Stored data entries:
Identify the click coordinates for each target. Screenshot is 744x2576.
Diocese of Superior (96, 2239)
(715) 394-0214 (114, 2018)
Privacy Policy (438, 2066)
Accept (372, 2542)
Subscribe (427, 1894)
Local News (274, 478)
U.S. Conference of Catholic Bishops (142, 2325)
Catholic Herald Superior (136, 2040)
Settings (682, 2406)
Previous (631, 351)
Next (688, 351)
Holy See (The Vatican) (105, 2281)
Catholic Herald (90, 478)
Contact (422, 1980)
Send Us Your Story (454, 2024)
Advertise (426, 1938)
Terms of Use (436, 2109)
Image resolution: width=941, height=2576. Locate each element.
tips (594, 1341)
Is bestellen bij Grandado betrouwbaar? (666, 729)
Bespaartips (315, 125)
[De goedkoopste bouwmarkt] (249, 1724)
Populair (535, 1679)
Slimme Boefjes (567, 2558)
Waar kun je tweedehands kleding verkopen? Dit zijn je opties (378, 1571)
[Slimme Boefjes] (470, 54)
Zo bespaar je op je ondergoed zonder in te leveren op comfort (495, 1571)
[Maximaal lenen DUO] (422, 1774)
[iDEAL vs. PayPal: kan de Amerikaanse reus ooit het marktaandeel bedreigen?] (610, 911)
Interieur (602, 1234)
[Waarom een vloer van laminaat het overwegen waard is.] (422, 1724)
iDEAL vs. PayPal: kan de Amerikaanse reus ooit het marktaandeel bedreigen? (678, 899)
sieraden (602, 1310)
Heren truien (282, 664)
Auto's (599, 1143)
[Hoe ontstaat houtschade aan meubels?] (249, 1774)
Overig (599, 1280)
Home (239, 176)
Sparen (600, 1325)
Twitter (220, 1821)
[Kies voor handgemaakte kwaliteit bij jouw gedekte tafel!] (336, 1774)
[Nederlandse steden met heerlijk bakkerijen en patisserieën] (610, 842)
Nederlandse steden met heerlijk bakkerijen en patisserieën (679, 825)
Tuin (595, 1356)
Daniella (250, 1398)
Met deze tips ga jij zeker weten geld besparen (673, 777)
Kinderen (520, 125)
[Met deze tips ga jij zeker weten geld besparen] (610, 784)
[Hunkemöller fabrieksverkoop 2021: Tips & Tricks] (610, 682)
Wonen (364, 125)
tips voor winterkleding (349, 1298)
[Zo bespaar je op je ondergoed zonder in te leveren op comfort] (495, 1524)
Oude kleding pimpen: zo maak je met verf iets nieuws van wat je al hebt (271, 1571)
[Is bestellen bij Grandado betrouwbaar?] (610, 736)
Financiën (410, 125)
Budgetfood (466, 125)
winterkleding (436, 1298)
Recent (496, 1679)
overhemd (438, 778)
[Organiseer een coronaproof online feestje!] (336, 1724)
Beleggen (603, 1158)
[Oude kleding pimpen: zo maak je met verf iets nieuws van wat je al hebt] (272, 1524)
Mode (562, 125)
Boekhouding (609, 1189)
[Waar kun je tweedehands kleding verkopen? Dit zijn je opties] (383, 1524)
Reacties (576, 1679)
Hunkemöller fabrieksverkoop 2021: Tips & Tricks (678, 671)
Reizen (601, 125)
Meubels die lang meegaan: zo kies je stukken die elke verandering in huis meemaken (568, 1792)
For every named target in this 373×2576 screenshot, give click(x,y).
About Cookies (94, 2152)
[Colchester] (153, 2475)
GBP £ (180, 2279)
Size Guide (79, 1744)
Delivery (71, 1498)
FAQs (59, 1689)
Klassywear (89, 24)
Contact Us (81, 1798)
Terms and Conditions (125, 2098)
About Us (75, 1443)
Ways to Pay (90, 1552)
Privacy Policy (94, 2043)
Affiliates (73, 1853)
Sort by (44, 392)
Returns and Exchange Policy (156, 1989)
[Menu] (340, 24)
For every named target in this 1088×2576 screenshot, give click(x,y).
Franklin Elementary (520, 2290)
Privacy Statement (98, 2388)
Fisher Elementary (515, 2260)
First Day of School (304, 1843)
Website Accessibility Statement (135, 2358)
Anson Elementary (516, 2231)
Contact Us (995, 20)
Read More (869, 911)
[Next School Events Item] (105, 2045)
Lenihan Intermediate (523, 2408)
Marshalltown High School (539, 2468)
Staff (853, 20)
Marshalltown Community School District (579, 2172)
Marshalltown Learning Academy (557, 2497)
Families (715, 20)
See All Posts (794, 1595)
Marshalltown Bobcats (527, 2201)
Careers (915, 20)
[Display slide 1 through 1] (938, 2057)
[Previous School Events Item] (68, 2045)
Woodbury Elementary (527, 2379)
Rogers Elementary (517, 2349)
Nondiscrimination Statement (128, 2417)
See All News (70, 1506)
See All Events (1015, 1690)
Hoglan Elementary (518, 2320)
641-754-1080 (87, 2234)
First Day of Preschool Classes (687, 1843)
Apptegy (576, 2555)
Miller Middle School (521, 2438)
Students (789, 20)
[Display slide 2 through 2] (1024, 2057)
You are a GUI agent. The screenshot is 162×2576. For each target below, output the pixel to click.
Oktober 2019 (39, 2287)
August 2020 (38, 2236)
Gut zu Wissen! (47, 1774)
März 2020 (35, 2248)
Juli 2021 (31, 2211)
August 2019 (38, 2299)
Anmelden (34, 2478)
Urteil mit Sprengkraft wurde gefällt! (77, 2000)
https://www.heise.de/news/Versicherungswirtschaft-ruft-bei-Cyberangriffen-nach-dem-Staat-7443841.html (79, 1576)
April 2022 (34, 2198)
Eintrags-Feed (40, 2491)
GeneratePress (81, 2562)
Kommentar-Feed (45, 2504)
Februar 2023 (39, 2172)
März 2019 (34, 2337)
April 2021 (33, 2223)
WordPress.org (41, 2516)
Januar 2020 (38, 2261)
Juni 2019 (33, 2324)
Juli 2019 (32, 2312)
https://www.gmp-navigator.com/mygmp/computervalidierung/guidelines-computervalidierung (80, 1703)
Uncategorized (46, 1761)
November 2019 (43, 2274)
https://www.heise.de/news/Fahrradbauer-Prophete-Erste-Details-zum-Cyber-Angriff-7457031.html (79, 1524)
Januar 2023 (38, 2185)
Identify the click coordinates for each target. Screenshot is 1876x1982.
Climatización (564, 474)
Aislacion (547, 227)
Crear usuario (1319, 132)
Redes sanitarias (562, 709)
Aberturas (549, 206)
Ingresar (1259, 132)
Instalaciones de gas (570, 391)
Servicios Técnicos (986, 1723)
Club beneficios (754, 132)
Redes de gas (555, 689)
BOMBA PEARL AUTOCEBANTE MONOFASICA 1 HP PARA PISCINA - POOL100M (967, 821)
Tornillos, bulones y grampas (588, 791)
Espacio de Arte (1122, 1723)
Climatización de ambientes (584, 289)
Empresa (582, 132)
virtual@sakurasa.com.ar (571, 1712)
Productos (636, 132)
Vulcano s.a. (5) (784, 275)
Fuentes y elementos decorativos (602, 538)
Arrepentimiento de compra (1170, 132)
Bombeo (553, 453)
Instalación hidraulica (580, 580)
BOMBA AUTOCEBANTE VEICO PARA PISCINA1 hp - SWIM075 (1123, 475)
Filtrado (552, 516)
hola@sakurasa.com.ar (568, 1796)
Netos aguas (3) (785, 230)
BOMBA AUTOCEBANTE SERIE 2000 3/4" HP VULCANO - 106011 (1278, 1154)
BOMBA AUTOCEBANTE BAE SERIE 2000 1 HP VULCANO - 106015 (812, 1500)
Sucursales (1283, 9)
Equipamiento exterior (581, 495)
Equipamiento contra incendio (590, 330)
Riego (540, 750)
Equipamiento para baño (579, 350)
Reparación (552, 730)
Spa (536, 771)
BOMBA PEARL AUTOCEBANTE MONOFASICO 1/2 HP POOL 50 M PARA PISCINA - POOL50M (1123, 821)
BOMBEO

> [What needs to be done]:
Scanning the data above, count the lines in which the string "Climatización" occurs and state only the count.

> [Problem solution]:
2